Please explain me below situation
What would be the output?
interface A{}
class B implements A{}
class C extends B{}
class D extends C{}
class E extends D{
public static void main(String args[]){
C c = new C();
B b = c;
A a = (E)c;
a = (B)c;
c = (C)(B)c;
}
}
Being completely strict, that' won't compile because in line 4 you type Class instead of class
Class D extends C{}
And later you define twice a and c
C c = new C(); // once
B b = c;
A a = (E)c; // once a
A a = (B)c; // twice c
C c = (C)(B)c; // twice
Now assuming those were typos the output would be ClassCastException because c can't be casted to E.
When you perform a cast is like you were saying: "I'm the programmer and I know this is a..." ____(put your class here) And the compiler will allow you compile.

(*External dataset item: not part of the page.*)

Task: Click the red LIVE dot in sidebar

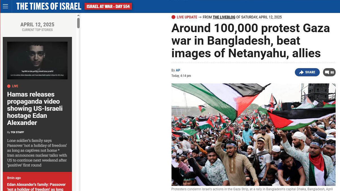Action: 9,86
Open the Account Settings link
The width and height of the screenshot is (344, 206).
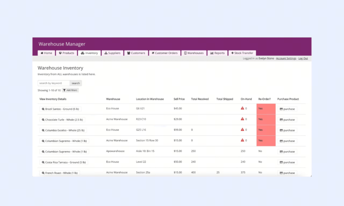(286, 58)
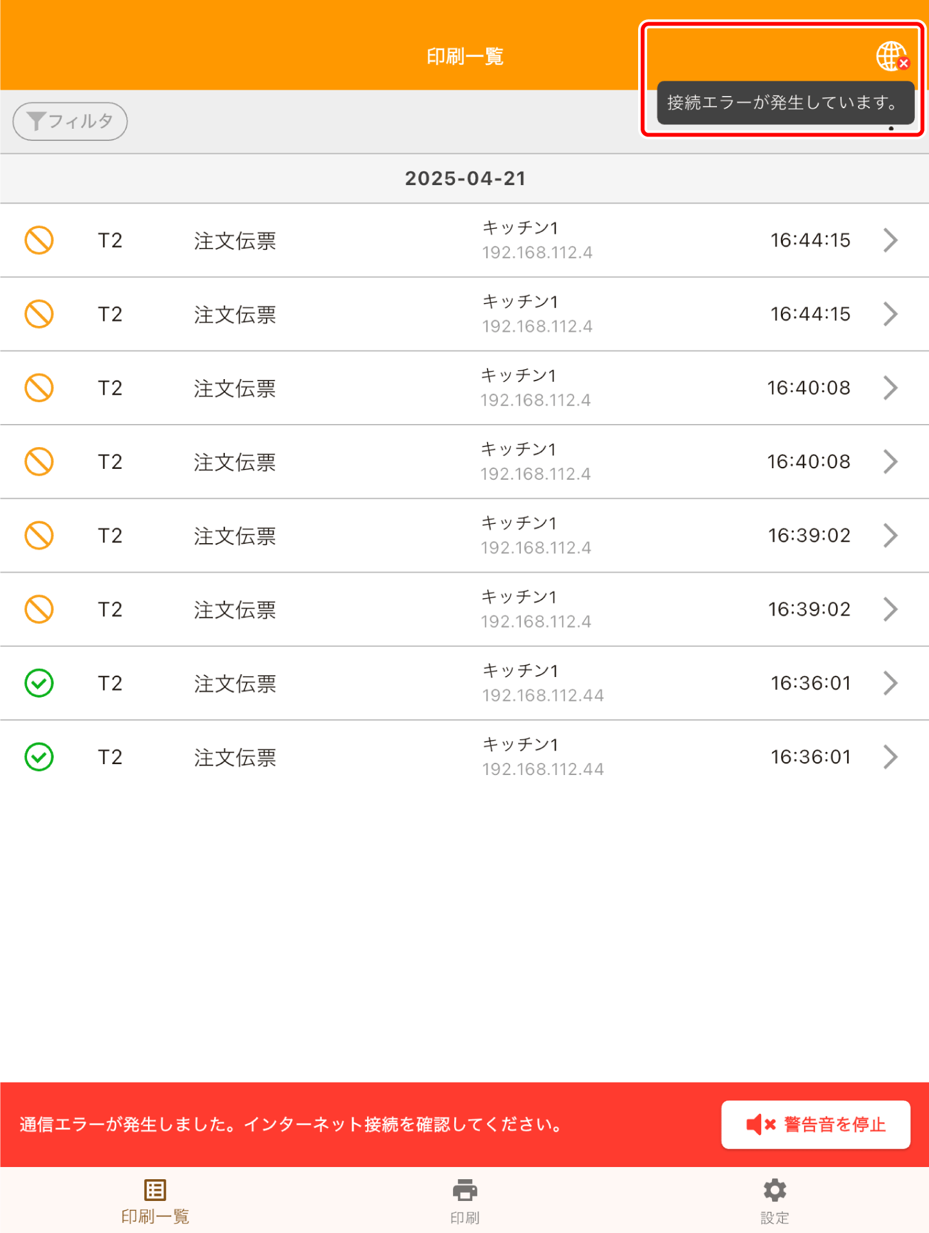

But if in runtime the instance is not really a ____ ( an E in this case, which is not ) then it will throw ClassCastException.
The program won't fail with A a = ( B ) c; because c is an instance of C which is a subclass of B.

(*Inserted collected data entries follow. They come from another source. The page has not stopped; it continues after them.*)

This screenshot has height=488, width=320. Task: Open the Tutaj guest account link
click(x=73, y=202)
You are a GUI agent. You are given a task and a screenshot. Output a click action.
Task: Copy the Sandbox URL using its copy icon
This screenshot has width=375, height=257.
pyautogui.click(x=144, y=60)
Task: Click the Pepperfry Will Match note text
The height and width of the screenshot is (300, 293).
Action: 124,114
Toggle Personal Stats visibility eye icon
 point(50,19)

You can say that, C is a B. To understand it better think on the following declaration:
class Employee extends Object {
}
Every Employee is an Object so the cast will succeed, actually is it so clear that it will succeed that you don't even need to put the cast operator ().
Employee e = new Employee();
Object o = ( Object ) e; // or much better:
Object o2 = e; // no cast needed when assigning to superclass.
But not necessarily an Object is an Employee.
Object o = ....
Employee e = ( Employee ) o; // will fail if o was not created as an Employee.
That's why A a = ( E ) c; fail, because, the reference c was not created as an E
I hope that helps.
ClassCastException at A a = (E)c;
Without actually trying it, I'll go out on a limb and say that this line will cause two compiler errors:
C c = (C)(B)c;
You're declaring the variable 'c' twice.
You can't cast from B to C.
And if you actually put a double cast like that into a real project, then you deserve to get your ass kicked.
The object c is created as a new C. Since C extends B it is no problem assigning it to a variable of type B. However C knows nothing about E, so you can't cast here. You can only do this with super-classes. Since A is the absolute top level it is fine to assign any objects of the types you have defined to it.
I think there's no output. Because you didn't tell it where the entry point is.
If you did specify the main class as D E, there would still be no output since all those classes extend an empty class.